## The task
Could you give these lines again with "part number" changed to "item number", keeping everything else the same and leaving the pictures out?

## Records for processing

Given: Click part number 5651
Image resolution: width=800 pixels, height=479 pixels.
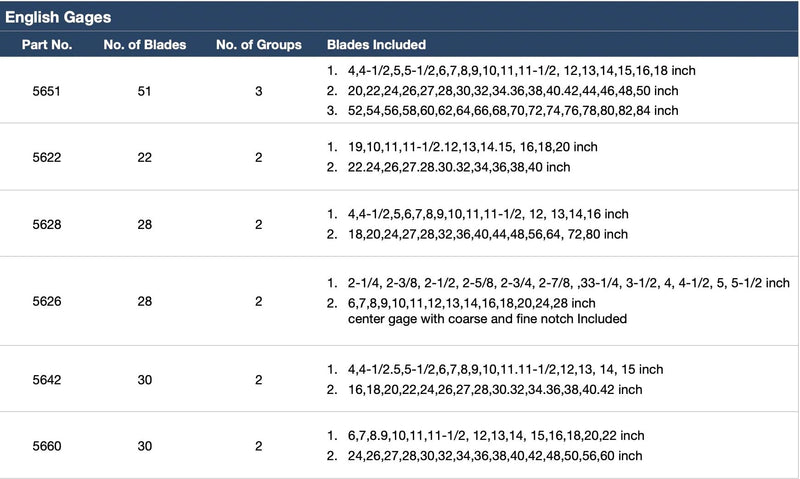Looking at the screenshot, I should coord(46,91).
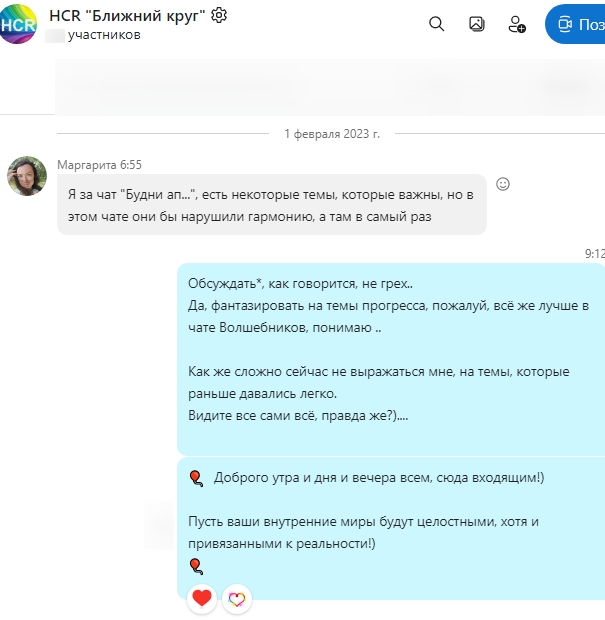Image resolution: width=605 pixels, height=620 pixels.
Task: Select the message starting with Обсуждать
Action: (391, 359)
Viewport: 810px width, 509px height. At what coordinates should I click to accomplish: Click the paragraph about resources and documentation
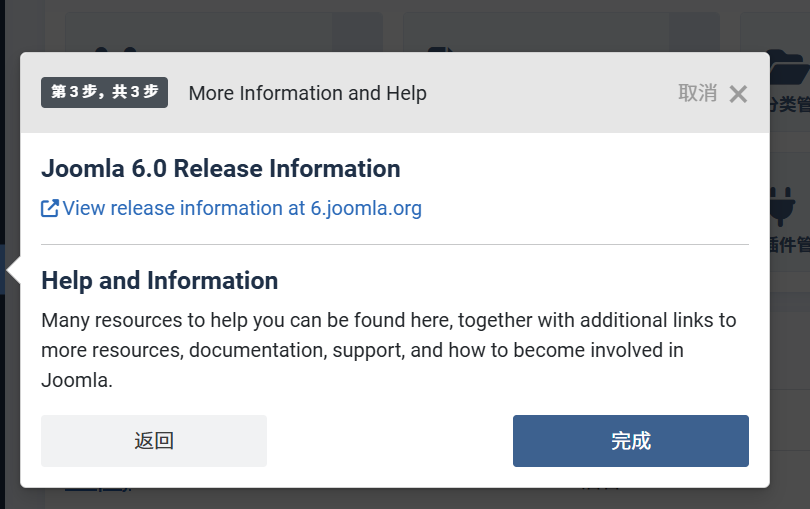(388, 350)
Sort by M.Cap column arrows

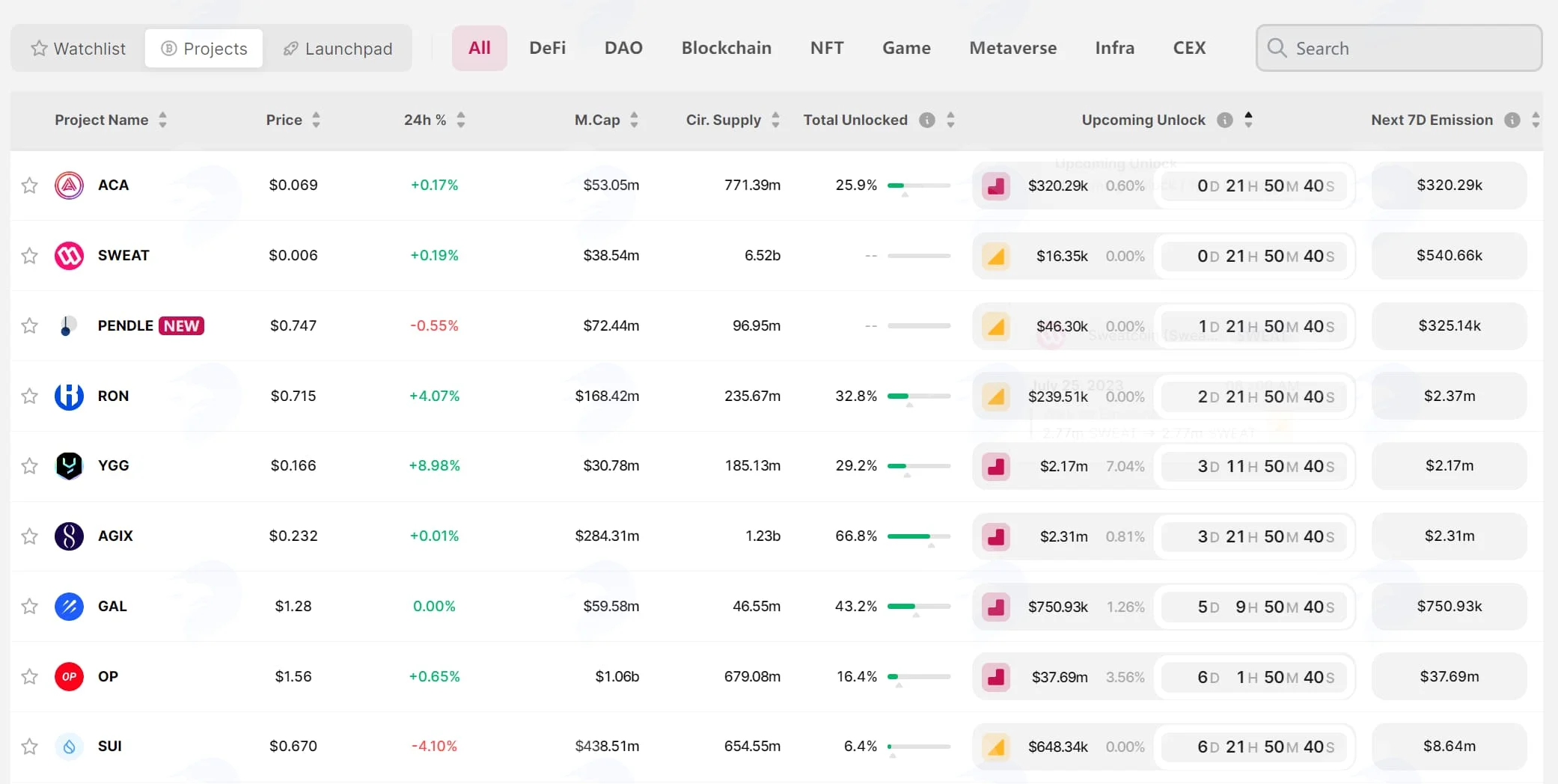[635, 120]
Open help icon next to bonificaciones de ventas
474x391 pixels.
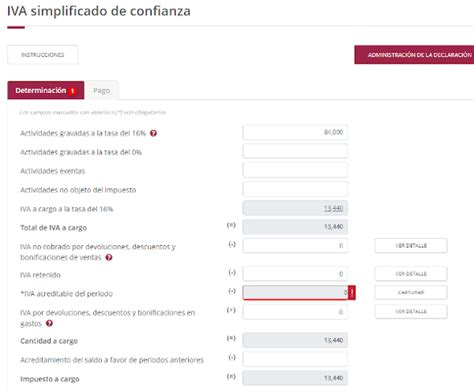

## Solution to the exercise
Given: Click item number 5651
Image resolution: width=800 pixels, height=479 pixels.
Looking at the screenshot, I should coord(46,91).
Image resolution: width=605 pixels, height=620 pixels.
Task: Select the message starting with Обсуждать
Action: (391, 359)
Viewport: 810px width, 509px height. At what coordinates should I click to accomplish: Click the paragraph about resources and documentation
(388, 350)
Sort by M.Cap column arrows

[635, 120]
Open help icon next to bonificaciones de ventas
474x391 pixels.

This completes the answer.